**Problem requirements:** Transcribe the entries in full, keeping each word as it is.

(Stored data entries)
<<<<

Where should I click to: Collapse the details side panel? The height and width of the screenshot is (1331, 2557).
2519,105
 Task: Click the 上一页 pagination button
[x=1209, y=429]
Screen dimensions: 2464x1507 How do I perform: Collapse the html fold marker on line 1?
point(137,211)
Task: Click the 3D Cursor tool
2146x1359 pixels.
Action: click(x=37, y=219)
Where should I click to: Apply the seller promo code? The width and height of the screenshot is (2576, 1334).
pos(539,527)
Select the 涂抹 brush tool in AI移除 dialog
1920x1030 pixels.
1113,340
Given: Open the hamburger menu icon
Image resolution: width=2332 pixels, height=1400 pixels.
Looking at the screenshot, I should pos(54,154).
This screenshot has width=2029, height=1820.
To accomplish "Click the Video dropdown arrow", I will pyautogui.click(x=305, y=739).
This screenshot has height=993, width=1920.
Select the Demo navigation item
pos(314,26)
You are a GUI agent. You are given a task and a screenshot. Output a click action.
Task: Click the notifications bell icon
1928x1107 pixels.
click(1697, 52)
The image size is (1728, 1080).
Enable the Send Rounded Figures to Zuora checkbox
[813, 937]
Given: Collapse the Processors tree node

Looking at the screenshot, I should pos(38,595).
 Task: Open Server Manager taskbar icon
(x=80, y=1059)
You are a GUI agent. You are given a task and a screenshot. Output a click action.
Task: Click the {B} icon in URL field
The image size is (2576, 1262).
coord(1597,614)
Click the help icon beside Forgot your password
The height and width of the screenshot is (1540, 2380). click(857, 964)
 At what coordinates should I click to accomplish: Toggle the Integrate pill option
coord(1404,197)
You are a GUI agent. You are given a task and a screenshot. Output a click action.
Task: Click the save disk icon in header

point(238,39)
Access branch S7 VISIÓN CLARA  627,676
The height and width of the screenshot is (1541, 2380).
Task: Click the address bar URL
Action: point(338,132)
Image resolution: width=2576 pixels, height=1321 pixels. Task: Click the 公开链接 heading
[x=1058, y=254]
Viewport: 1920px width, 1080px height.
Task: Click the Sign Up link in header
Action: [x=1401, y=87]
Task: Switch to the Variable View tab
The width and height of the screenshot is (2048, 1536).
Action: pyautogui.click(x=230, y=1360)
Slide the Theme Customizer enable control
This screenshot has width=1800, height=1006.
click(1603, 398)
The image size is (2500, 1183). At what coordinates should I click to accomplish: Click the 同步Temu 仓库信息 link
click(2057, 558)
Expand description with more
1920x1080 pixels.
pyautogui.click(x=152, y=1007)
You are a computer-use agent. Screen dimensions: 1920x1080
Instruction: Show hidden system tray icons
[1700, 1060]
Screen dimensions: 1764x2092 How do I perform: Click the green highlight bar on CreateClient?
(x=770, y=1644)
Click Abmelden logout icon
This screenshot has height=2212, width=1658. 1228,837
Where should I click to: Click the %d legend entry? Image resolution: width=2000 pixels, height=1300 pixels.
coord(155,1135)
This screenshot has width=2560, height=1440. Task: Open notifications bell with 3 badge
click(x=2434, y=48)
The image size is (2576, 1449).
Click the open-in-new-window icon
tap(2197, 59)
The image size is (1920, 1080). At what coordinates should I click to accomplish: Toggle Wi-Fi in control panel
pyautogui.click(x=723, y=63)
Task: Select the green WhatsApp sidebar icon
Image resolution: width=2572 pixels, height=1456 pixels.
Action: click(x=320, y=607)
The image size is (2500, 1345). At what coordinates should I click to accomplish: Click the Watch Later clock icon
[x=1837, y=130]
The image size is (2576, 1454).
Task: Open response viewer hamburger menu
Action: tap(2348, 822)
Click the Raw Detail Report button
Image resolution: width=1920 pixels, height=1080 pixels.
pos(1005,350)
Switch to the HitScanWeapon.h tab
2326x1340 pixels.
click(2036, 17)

>>>>

**Response for this exercise:**
Where should I click to: Collapse the details side panel? The height and width of the screenshot is (1331, 2557).
2519,105
 Task: Click the 上一页 pagination button
[x=1209, y=429]
Screen dimensions: 2464x1507 How do I perform: Collapse the html fold marker on line 1?
point(137,211)
Task: Click the 3D Cursor tool
2146x1359 pixels.
Action: click(x=37, y=219)
Where should I click to: Apply the seller promo code? The width and height of the screenshot is (2576, 1334).
pos(539,527)
Select the 涂抹 brush tool in AI移除 dialog
1920x1030 pixels.
1113,340
Given: Open the hamburger menu icon
Image resolution: width=2332 pixels, height=1400 pixels.
Looking at the screenshot, I should pos(54,154).
This screenshot has width=2029, height=1820.
To accomplish "Click the Video dropdown arrow", I will pyautogui.click(x=305, y=739).
This screenshot has height=993, width=1920.
Select the Demo navigation item
pos(314,26)
You are a GUI agent. You are given a task and a screenshot. Output a click action.
Task: Click the notifications bell icon
1928x1107 pixels.
click(1697, 52)
The image size is (1728, 1080).
Enable the Send Rounded Figures to Zuora checkbox
[813, 937]
Given: Collapse the Processors tree node

Looking at the screenshot, I should pos(38,595).
 Task: Open Server Manager taskbar icon
(x=80, y=1059)
You are a GUI agent. You are given a task and a screenshot. Output a click action.
Task: Click the {B} icon in URL field
The image size is (2576, 1262).
coord(1597,614)
Click the help icon beside Forgot your password
The height and width of the screenshot is (1540, 2380). click(857, 964)
 At what coordinates should I click to accomplish: Toggle the Integrate pill option
coord(1404,197)
You are a GUI agent. You are given a task and a screenshot. Output a click action.
Task: Click the save disk icon in header

point(238,39)
Access branch S7 VISIÓN CLARA  627,676
The height and width of the screenshot is (1541, 2380).
Task: Click the address bar URL
Action: point(338,132)
Image resolution: width=2576 pixels, height=1321 pixels. Task: Click the 公开链接 heading
[x=1058, y=254]
Viewport: 1920px width, 1080px height.
Task: Click the Sign Up link in header
Action: [x=1401, y=87]
Task: Switch to the Variable View tab
The width and height of the screenshot is (2048, 1536).
Action: pyautogui.click(x=230, y=1360)
Slide the Theme Customizer enable control
This screenshot has width=1800, height=1006.
click(1603, 398)
The image size is (2500, 1183). At what coordinates should I click to accomplish: Click the 同步Temu 仓库信息 link
click(2057, 558)
Expand description with more
1920x1080 pixels.
pyautogui.click(x=152, y=1007)
You are a computer-use agent. Screen dimensions: 1920x1080
Instruction: Show hidden system tray icons
[1700, 1060]
Screen dimensions: 1764x2092 How do I perform: Click the green highlight bar on CreateClient?
(x=770, y=1644)
Click Abmelden logout icon
This screenshot has height=2212, width=1658. 1228,837
Where should I click to: Click the %d legend entry? Image resolution: width=2000 pixels, height=1300 pixels.
coord(155,1135)
This screenshot has width=2560, height=1440. Task: Open notifications bell with 3 badge
click(x=2434, y=48)
The image size is (2576, 1449).
Click the open-in-new-window icon
tap(2197, 59)
The image size is (1920, 1080). At what coordinates should I click to accomplish: Toggle Wi-Fi in control panel
pyautogui.click(x=723, y=63)
Task: Select the green WhatsApp sidebar icon
Image resolution: width=2572 pixels, height=1456 pixels.
Action: click(x=320, y=607)
The image size is (2500, 1345). At what coordinates should I click to accomplish: Click the Watch Later clock icon
[x=1837, y=130]
The image size is (2576, 1454).
Task: Open response viewer hamburger menu
Action: tap(2348, 822)
Click the Raw Detail Report button
Image resolution: width=1920 pixels, height=1080 pixels.
pos(1005,350)
Switch to the HitScanWeapon.h tab
2326x1340 pixels.
click(2036, 17)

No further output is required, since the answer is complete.